# REQUIRED ACTION
According to the news report on China's new wild animal protection law, in what year did China first pass a law on wild animal protection?

-------- TEXT SHOWN --------

China has passed a new wild animal protection law banning the sale of food made from endangered species, but allowing other products derived from them, state media said, amid controversy over its wildlife policies.
The measure, approved by China's Communist Party-controlled parliament on Saturday, "strengthens regulation of the use of wild animals and products derived from them," the official Xinhua news agency said.
Environmental campaigners previously slammed a draft of the law for treating animals, including tigers and bears, as commercial resources and saying it would not halt their slaughter.
The draft would "further entrench policies of captive-breeding for commercial use of parts and derivatives of captive tigers", the Environmental Investigation Agency said.
China passed a law on wild animal protection in 1989, partly to give a framework for the export of products derived from wildlife, and it was previously revised in 2004.
The new law bans the production and sale of all food products made from endangered animals, according to a version posted on the website of the National People's Congress, China's rubber stamp legislature.
But it allows for "breeding and public performances" by endangered animals as well as "the sale, purchase and use" of products made from such animals, as long as permission was granted by "authoritative departments".
It was not clear whether or how it differentiated between products and food.
Campaigners say that legalised use of endangered species can be exploited as a cover for poaching, putting more pressure on already vulnerable animals.
Xinhua quoted official Yue Zhongming as saying under the new law "the use of wild animals and derived products should rely mainly on captive-bred animals, and it must not hurt wild populations and habitats".

-------- SOURCE DATA --------

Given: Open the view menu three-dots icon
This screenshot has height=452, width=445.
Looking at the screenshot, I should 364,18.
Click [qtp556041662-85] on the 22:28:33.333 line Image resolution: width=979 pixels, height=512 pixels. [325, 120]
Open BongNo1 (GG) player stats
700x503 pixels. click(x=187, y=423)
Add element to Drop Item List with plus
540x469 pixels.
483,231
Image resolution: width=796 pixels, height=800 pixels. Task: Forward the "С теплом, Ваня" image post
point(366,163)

--------
-------- SOURCE DATA --------

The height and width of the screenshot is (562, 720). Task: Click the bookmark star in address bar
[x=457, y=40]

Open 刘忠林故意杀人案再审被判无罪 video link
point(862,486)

--------
-------- SOURCE DATA --------

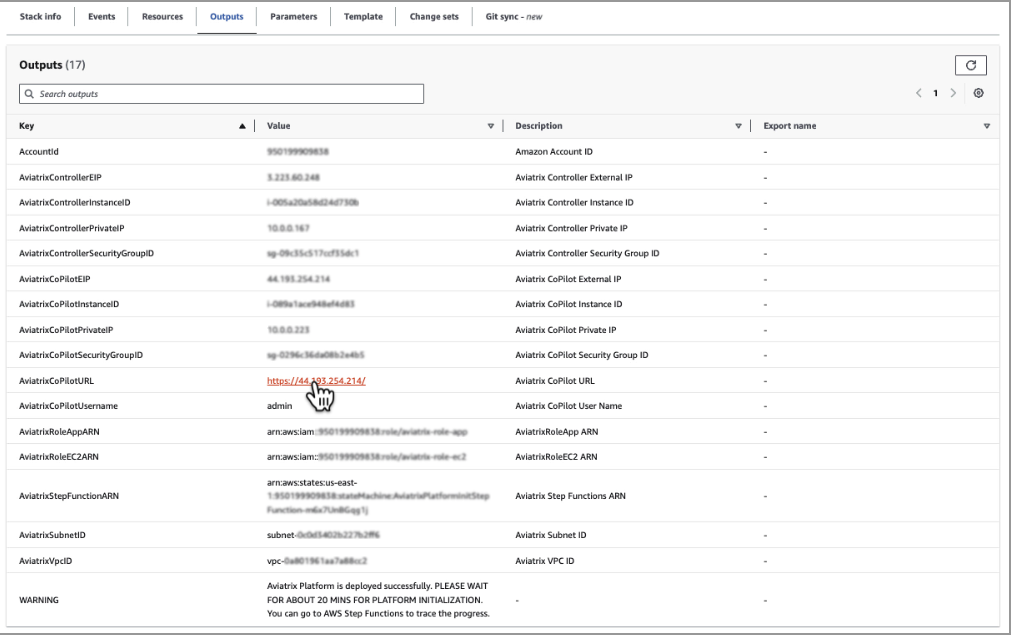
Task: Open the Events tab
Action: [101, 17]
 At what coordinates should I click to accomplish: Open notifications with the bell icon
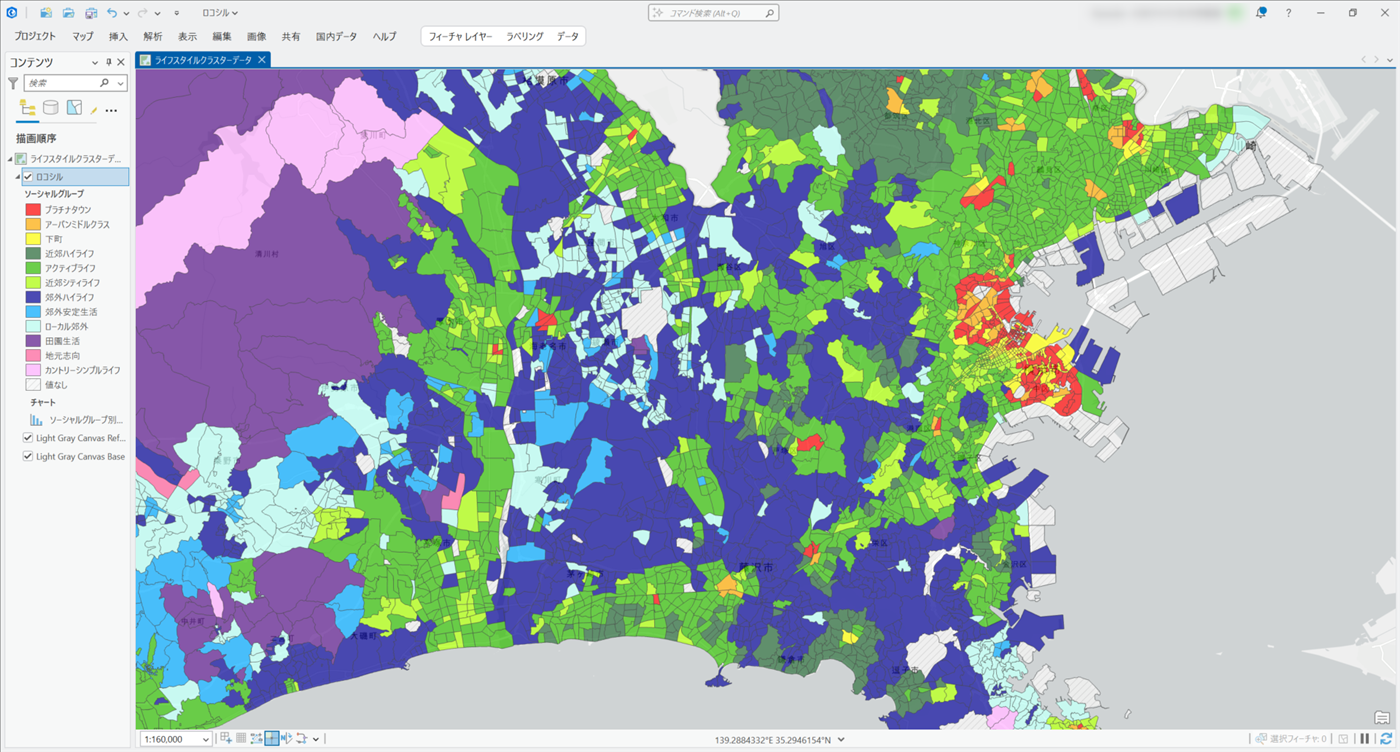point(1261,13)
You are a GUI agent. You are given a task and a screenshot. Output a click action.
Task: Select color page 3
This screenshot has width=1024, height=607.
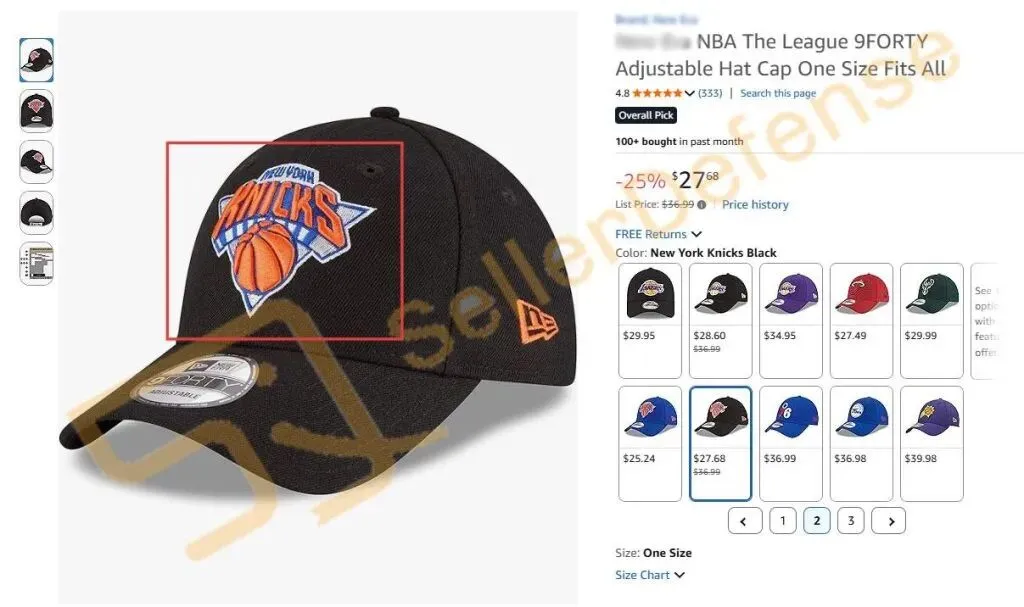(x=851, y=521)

--------

# EXPECTED ANSWER
1989